## Records for the task
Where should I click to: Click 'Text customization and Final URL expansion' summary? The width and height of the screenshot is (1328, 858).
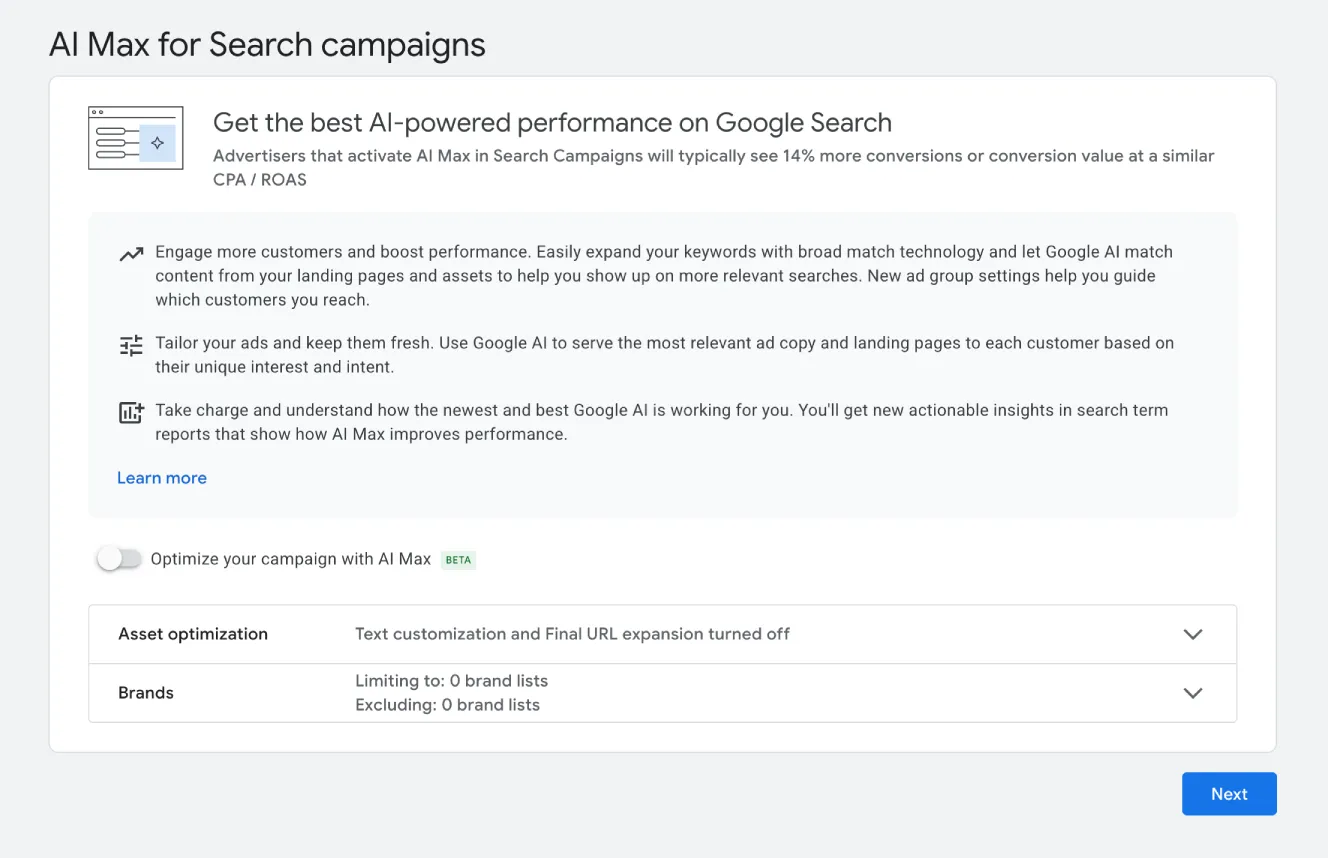point(572,634)
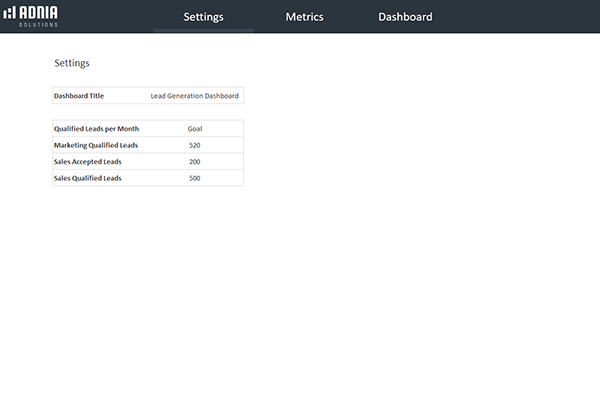Image resolution: width=600 pixels, height=413 pixels.
Task: Edit the Lead Generation Dashboard title field
Action: tap(194, 96)
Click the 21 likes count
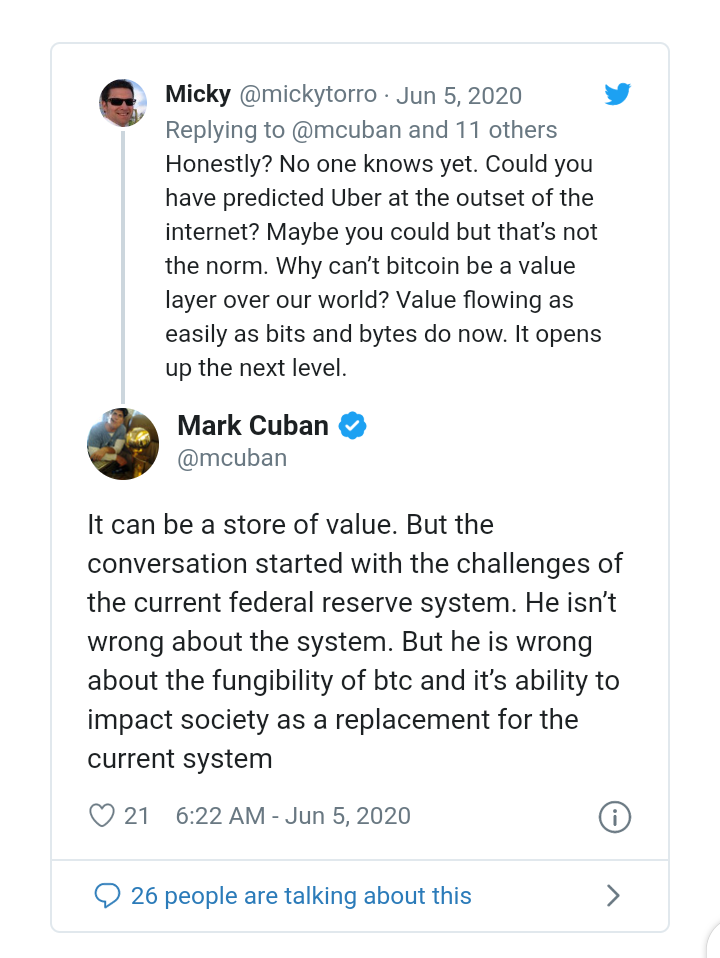720x958 pixels. pyautogui.click(x=136, y=816)
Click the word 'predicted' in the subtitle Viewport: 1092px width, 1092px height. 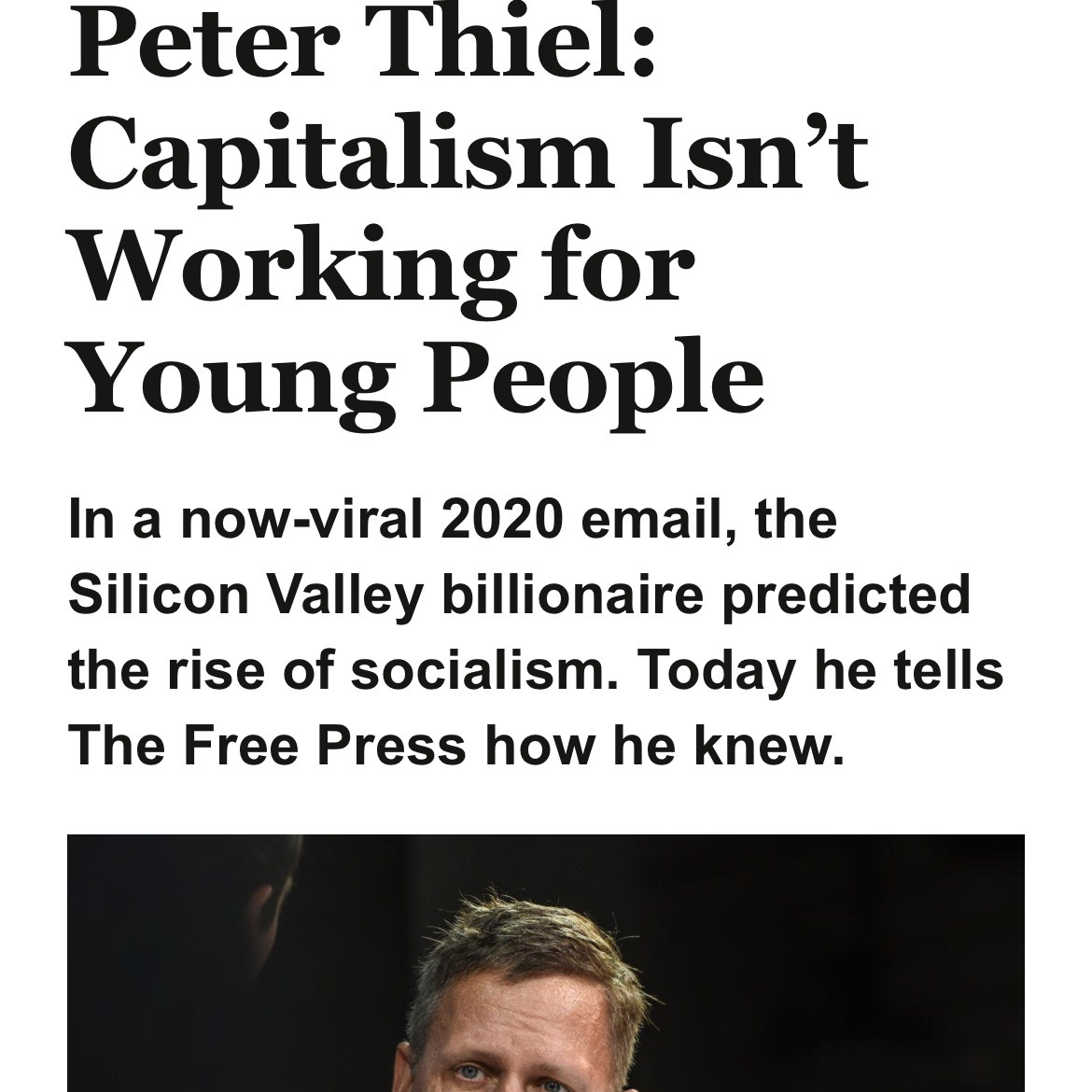847,595
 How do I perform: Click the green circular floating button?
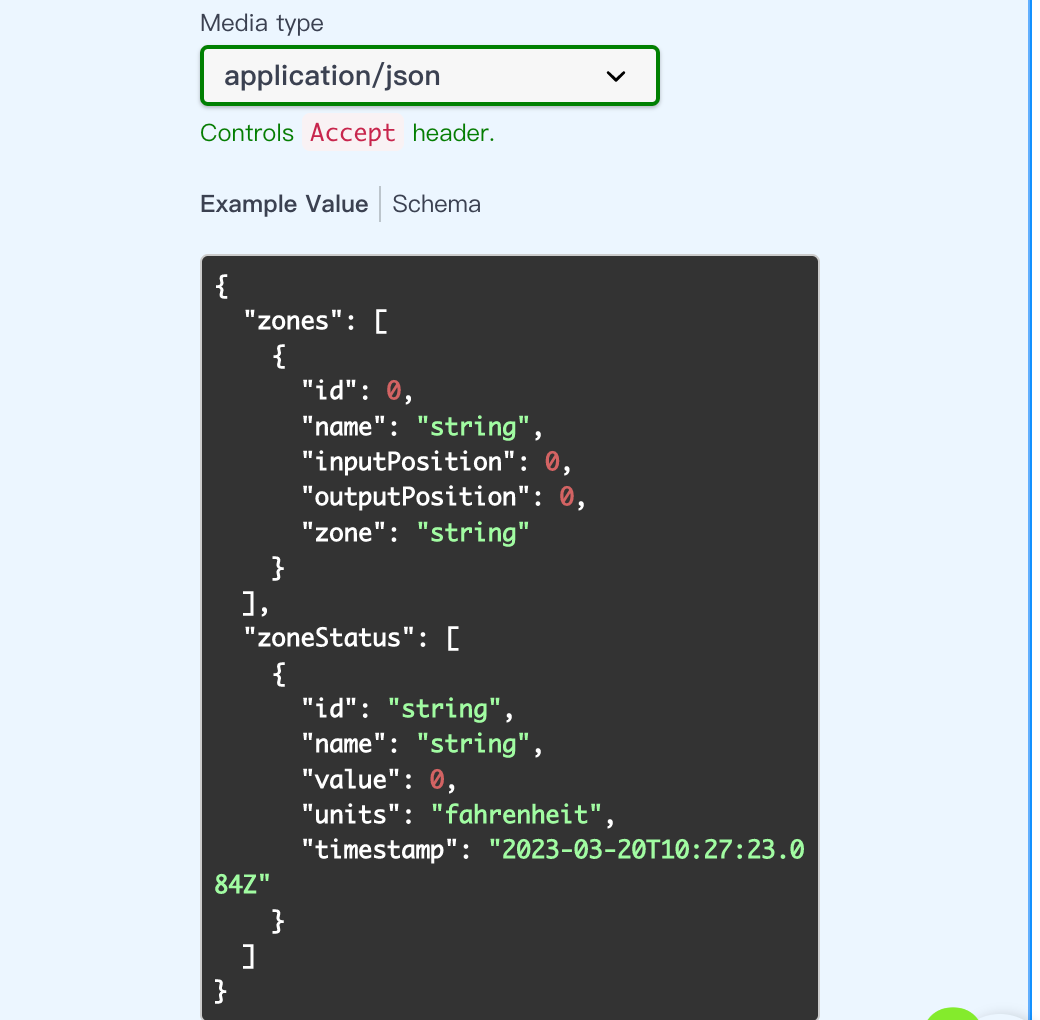tap(952, 1012)
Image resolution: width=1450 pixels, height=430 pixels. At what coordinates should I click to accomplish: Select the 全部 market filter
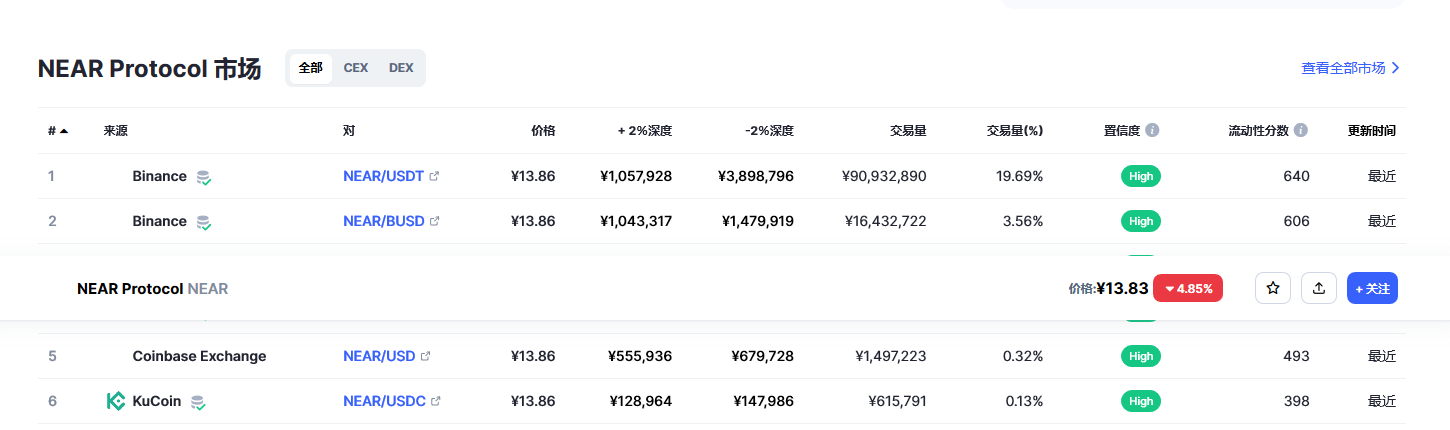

## Task brief
Copy the material word for word, starting at the line that contains "How do I perform: Click" and ending at the end of the material. Leave out the pictures.

## Exercise response
 How do I perform: Click the green circular floating button?
tap(952, 1012)
Image resolution: width=1450 pixels, height=430 pixels. At what coordinates should I click to accomplish: Select the 全部 market filter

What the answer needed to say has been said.